#### Records drawn from a dataset

-.-.-

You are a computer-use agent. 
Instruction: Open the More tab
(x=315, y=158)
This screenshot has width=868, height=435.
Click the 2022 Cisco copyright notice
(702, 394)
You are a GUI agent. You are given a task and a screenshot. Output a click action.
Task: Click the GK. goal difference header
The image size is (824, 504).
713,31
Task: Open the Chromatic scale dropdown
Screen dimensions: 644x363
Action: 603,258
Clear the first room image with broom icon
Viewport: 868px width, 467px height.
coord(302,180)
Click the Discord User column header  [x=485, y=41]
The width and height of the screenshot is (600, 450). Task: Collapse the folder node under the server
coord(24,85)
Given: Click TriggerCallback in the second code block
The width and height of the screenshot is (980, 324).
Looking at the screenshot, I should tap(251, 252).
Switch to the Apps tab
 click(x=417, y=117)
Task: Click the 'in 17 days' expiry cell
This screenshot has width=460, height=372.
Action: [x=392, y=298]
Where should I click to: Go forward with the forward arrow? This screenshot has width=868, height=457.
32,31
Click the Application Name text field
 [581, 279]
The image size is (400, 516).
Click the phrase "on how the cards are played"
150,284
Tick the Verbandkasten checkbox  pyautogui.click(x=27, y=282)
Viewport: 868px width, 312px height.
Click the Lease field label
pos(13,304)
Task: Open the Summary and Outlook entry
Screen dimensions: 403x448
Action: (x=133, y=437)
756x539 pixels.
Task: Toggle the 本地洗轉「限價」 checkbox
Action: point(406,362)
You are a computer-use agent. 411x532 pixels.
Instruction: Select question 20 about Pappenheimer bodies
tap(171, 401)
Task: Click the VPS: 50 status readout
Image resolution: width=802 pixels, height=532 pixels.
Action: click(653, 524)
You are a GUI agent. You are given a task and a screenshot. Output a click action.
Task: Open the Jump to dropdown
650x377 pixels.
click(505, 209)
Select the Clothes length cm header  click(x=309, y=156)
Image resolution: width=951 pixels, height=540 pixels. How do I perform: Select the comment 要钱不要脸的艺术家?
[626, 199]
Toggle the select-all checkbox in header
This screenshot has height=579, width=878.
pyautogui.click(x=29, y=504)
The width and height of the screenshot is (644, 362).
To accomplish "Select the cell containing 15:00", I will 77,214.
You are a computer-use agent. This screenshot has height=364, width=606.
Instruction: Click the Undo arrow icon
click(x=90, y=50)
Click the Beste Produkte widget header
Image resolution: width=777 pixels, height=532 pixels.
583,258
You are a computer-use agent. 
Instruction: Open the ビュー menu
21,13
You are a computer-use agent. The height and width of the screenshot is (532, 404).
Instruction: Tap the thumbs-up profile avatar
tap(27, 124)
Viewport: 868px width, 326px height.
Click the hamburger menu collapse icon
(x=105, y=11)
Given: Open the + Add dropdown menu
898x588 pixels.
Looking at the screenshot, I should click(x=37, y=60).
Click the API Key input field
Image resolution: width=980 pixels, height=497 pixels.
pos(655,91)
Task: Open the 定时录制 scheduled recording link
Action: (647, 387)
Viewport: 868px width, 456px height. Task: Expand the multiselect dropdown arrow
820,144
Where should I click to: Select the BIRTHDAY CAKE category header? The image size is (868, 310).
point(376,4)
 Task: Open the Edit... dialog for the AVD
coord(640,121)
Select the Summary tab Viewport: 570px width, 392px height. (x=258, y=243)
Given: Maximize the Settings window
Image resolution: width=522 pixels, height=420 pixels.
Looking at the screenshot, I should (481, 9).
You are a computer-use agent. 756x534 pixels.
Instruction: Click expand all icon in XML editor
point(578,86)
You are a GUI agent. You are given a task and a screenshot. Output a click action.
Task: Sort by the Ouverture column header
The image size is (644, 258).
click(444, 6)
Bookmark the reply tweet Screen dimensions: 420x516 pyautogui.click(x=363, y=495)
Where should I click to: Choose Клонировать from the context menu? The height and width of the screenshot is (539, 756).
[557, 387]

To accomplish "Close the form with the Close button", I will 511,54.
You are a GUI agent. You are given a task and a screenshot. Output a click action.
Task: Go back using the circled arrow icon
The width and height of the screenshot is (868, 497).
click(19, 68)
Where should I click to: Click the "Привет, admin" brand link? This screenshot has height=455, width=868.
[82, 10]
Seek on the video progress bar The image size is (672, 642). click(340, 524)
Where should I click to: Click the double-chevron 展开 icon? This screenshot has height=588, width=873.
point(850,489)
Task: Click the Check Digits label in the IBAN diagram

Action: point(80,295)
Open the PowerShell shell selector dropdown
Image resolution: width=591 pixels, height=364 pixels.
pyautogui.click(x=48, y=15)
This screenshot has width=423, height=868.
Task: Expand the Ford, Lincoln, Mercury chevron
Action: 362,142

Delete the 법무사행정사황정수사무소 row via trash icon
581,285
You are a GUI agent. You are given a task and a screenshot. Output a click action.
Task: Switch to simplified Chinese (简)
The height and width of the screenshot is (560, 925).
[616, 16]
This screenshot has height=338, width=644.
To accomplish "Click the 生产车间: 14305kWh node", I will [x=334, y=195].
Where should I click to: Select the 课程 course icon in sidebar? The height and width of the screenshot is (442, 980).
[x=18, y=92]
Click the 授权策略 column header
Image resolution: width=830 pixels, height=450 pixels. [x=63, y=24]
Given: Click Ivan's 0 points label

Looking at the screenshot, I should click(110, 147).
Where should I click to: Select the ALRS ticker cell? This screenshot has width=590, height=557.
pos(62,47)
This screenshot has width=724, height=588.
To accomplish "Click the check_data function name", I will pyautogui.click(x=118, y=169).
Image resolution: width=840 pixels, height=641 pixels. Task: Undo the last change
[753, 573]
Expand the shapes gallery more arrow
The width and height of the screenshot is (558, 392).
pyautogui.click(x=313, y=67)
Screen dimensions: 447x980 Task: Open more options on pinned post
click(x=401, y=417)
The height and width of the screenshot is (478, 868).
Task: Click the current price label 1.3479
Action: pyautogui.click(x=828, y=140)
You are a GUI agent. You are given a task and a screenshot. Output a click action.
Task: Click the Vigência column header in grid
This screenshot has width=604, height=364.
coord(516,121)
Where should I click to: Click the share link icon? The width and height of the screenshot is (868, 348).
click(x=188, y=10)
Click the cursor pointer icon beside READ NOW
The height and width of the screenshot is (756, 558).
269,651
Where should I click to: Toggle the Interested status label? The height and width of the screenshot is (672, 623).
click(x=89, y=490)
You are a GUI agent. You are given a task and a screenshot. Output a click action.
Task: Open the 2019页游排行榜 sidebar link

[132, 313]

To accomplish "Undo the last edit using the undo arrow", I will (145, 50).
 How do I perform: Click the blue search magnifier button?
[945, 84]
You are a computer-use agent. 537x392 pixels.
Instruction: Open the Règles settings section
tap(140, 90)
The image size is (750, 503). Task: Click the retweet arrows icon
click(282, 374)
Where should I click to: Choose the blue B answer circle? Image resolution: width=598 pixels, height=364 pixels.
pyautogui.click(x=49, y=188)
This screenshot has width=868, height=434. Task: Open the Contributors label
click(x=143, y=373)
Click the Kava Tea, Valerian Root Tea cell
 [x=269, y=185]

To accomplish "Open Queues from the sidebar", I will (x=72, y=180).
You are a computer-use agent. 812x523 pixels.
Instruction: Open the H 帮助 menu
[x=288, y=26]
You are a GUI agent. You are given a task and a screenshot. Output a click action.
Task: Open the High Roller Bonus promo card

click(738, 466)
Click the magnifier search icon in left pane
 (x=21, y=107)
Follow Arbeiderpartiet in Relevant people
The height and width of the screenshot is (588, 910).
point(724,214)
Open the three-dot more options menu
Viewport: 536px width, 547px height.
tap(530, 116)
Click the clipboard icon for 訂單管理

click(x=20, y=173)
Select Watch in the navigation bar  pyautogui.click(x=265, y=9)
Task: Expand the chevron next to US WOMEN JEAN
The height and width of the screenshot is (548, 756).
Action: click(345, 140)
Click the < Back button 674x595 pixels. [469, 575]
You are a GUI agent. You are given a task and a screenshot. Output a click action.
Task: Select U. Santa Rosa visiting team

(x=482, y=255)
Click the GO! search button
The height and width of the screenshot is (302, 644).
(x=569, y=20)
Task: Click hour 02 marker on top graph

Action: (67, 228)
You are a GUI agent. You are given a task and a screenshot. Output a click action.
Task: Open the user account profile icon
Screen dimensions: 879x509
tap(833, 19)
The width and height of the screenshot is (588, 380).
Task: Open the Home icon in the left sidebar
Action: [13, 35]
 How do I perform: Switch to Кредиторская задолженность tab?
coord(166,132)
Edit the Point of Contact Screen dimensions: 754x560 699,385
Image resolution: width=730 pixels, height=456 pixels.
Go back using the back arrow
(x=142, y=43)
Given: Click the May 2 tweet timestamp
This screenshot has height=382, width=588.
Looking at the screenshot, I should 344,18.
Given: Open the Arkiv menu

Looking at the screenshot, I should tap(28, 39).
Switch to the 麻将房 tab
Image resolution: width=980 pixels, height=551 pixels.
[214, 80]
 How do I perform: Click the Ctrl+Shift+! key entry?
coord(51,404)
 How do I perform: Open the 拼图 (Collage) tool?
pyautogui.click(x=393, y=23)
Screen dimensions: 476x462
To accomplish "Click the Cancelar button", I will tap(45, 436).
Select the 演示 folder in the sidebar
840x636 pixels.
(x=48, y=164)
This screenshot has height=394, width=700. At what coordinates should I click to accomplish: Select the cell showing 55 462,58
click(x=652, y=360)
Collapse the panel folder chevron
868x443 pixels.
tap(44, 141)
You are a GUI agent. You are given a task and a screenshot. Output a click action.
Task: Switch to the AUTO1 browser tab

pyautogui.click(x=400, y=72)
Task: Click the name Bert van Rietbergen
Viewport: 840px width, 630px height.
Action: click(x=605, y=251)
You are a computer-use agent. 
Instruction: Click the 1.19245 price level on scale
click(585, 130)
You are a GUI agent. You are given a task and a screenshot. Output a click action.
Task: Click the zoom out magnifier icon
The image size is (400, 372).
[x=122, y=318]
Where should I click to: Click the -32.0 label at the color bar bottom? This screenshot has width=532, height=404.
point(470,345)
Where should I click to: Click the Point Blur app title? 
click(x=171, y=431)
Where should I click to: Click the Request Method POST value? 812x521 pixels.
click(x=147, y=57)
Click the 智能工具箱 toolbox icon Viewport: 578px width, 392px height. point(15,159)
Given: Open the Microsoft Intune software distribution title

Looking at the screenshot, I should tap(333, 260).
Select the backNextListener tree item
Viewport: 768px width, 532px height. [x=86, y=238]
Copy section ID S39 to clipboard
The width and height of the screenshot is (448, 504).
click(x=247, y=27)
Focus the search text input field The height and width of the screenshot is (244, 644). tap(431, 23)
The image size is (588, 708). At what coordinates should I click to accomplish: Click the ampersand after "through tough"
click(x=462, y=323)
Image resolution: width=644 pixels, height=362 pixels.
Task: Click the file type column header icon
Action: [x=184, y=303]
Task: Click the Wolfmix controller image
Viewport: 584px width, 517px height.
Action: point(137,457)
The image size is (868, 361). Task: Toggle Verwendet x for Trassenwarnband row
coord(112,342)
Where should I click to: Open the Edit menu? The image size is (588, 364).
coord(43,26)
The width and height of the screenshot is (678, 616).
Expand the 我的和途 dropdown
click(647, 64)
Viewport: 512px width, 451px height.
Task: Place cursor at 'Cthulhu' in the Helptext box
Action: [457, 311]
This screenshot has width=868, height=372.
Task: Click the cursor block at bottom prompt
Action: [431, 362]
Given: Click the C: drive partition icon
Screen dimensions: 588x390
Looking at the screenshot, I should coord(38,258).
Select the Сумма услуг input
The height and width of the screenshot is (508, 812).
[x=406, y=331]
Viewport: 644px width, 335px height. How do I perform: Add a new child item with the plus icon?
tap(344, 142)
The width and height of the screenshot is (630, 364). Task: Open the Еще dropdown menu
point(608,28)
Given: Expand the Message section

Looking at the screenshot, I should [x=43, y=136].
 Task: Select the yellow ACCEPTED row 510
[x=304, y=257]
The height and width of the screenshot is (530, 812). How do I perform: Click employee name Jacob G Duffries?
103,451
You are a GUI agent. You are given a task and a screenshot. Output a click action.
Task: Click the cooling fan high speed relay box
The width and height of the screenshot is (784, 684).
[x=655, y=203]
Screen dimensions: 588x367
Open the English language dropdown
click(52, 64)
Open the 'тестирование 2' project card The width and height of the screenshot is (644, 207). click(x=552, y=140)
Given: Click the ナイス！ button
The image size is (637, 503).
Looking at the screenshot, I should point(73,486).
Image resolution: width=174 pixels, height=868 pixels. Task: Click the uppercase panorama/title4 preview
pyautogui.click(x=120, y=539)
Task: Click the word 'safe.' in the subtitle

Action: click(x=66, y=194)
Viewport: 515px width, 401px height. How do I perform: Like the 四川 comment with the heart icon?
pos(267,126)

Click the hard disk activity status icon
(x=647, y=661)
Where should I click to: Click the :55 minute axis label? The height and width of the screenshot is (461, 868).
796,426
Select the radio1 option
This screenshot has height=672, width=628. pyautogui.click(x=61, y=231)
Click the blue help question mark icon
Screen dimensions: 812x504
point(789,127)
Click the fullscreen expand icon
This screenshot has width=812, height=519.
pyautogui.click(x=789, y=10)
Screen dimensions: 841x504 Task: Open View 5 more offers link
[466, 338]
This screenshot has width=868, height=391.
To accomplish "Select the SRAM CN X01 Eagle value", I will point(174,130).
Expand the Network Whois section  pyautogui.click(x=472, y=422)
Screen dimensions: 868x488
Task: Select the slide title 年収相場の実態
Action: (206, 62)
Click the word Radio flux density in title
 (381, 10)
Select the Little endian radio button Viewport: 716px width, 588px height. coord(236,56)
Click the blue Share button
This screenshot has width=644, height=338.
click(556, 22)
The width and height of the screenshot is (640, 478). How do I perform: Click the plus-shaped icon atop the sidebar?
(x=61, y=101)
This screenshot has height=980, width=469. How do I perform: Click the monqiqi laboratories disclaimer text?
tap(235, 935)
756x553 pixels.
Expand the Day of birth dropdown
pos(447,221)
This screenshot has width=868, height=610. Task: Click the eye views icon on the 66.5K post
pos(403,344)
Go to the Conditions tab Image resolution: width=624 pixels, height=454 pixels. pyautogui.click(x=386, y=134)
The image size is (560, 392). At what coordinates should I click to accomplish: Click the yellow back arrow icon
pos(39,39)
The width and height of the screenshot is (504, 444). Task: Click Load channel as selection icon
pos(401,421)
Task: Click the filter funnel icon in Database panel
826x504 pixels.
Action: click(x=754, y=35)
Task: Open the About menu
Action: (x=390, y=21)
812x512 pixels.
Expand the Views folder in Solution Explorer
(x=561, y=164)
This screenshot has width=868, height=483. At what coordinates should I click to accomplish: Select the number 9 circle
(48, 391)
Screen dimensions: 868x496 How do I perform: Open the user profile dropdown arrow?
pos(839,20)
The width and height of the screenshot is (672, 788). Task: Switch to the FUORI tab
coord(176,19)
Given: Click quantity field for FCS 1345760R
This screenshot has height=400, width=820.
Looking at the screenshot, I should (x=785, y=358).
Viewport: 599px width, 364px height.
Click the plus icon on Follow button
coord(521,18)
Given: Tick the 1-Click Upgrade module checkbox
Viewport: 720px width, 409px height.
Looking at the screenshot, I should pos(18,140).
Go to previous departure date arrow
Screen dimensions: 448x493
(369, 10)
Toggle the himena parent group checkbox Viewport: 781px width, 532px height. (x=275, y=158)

-.-.-

#### Goal of the exercise
Please show, exactly as written, every line above that contains the word "Summary".

#### Output
Task: Open the Summary and Outlook entry
Select the Summary tab Viewport: 570px width, 392px height. (x=258, y=243)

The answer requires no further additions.